That’s the thing--astonishment is always there for us, if we want it. We’re just the ones who choose to put the scrim of expectation and disappointment on top of all the moments of our life. Remove them and every moment is sparkling new.

And along with this, it’s Mr. Rogers’ gentleness that moves me so deeply, that probably keeps Elliott still in my arms as he watches.

After all, this is the man who sang, at the end of one episode: “I like what’s inside of you. Your toys? They’re just what’s beside you. It’s you I like.” And you know he did. Truly. Do you know how much gentleness it requires to like everyone?

Yesterday afternoon, Elliott was having a hard time going down for his nap. Unusual for him--he’s a naturally sweet-tempered kid. But there were new people in the house, his mom was working again, and it was hot. So he struggled and he cried. And my brother walked him around, gently, in the bedroom, talking to him. “I know. It’s hard to be Baby. But it’s okay to have these feelings, Elliott.” And sitting in the next room, checking my email (I have to stay out of the way, or Elliott would never go to sleep), I could hear Mr. Rogers in Andy’s voice. He’s an amazing dad, my brother. Really. But in the week since Elliott started saying “Frogers,” Andy has become even gentler.

Elliott finally went to sleep. But he woke up too soon. And after his nap, he was clearly feeling a little tender and fragile. Quiet and contemplative. He wasn’t the giggly baby I know so well. That’s okay. He just wanted to dance with Andy, be held close and know that someone was willing to move around the living room with him in fluid grace. And Andy moved his feet nimbly, as they do every day, several times a day, moving through Rosemary Clooney songs and the Cucuracha cha-cha and the mambo. Elliott wanted this to go on forever.

But, after awhile, exhausted from all the dancing, Andy put on another episode of Mr. Rogers. Where he goes to the circus. And we learn that some people, like Daniel Tiger, are afraid of clowns, because “...I don’t know what’s going to happen with them.” (I know what you mean, Daniel Tiger. Some people are like that for me, and they don’t have to be wearing big pink wigs.) And Mr. Rogers sat, his mouth open in amazement, at the men and women on the trapeze. (And I whispered in Elliott’s ear: “I was on that once, Elliott. It’s hard, it hurts your ams. But it feels a little like flying, Elliott. Like the birds in the park today, how you noticed they were flying.”) And he patted the elephants’ trunks with wonderful kindness. And he turned to Betty and said, “You know? I think I’ve seen enough of the circus. It’s not necessary to see all of it. I can always come back.” See? He understands kids’ attention spans. (And mine, at that point. It was kind of a lame circus.)

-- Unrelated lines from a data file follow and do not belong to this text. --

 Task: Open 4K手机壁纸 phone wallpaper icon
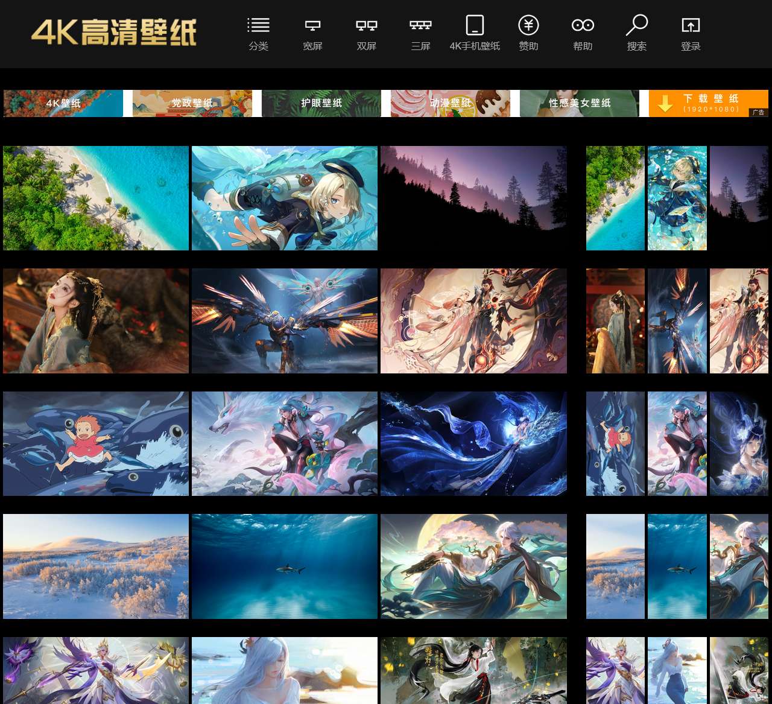(475, 26)
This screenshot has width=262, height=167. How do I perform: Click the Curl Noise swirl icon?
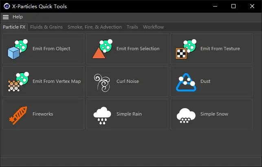101,82
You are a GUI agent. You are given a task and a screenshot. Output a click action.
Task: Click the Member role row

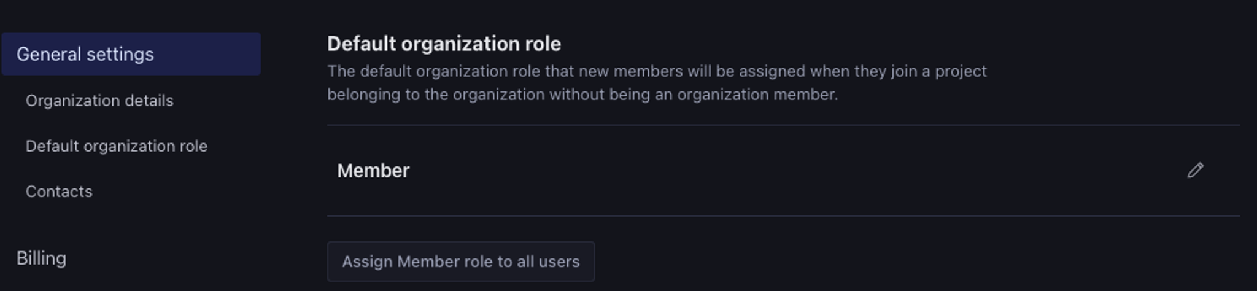pyautogui.click(x=737, y=171)
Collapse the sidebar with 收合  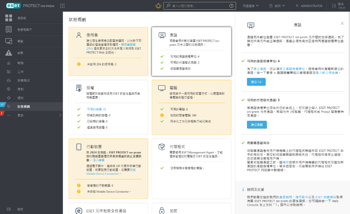point(20,209)
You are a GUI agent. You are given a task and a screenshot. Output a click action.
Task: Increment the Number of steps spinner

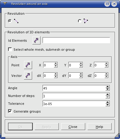[107, 95]
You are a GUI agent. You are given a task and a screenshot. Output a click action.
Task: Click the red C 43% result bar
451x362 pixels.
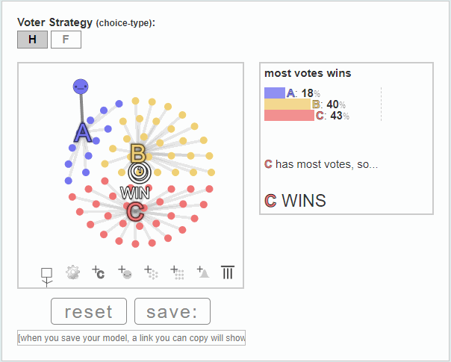tap(289, 115)
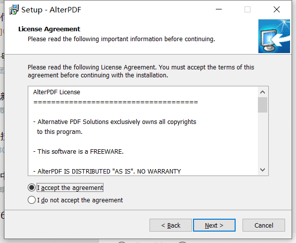
Task: Click the AlterPDF setup icon in title bar
Action: pos(14,9)
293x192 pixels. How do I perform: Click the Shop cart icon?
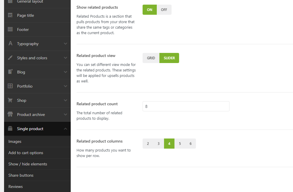coord(10,100)
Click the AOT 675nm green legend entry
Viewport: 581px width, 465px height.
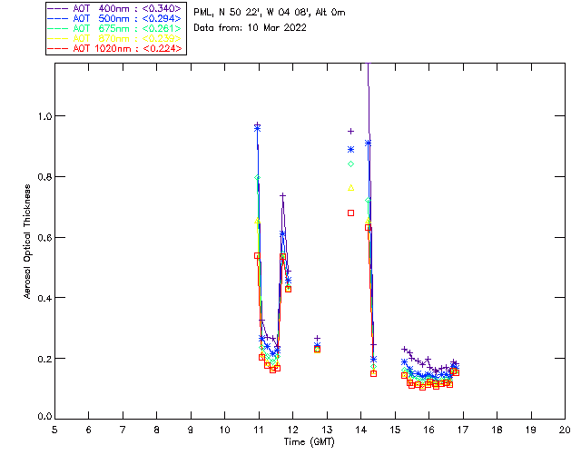(x=115, y=28)

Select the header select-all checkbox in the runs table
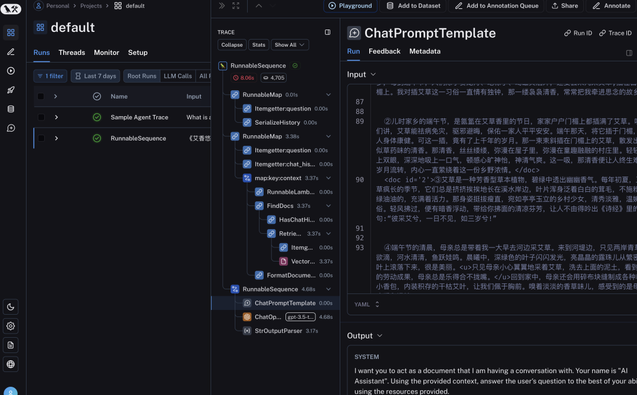[x=40, y=96]
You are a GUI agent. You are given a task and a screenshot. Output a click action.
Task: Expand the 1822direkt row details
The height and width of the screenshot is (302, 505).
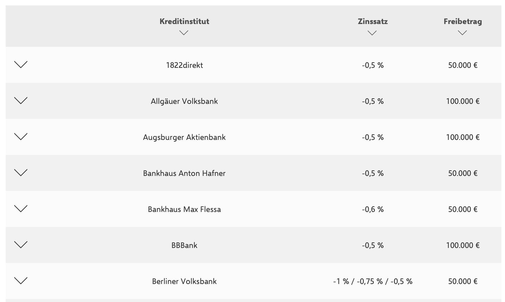pos(21,65)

And by the end of the episode, Elliott was fully awake, dancing to the music, and giggling as his dad and I planted kisses and raspberries on his belly and chin. Mr. Rogers had brought him out of his fragile mood, into the world again.

My god, I love this man.

At the end of that program, Mr. Rogers said to his television neighbors: "Do you know how special you are? Just for being you. I know I tell you that often, but it's important to me that you know this. That just by being you, you are special to me." Damned if I didn't have tears in my eyes after he said it. Again.

Because with this astonishment, always, always comes gratitude. Gratitude at how much is offered, all the time, if only we will open our eyes to see it, open our hands to receive it. I’m grateful for all of this.

Since the car accident, astonishment, gentleness, and gratitude are my only religion. I’m astonished at how much I love my nephew, how fiercely and deeply and playfully he has changed my life. I’m aware of just how gently I breathe or approach people or talk changes the air around me. And I’m grateful, so damn grateful to be here to experience all of this.

Frogers, I'm so happy you're my friend.

Monday, August 09, 2004

Yesterday was a gorgeous day--everything relaxed and happy under that big Seattle sky. The fat grey raindrops on my actual birthday (Friday) made the air clear and solvent for my big birthday party at Discovery Park yesterday.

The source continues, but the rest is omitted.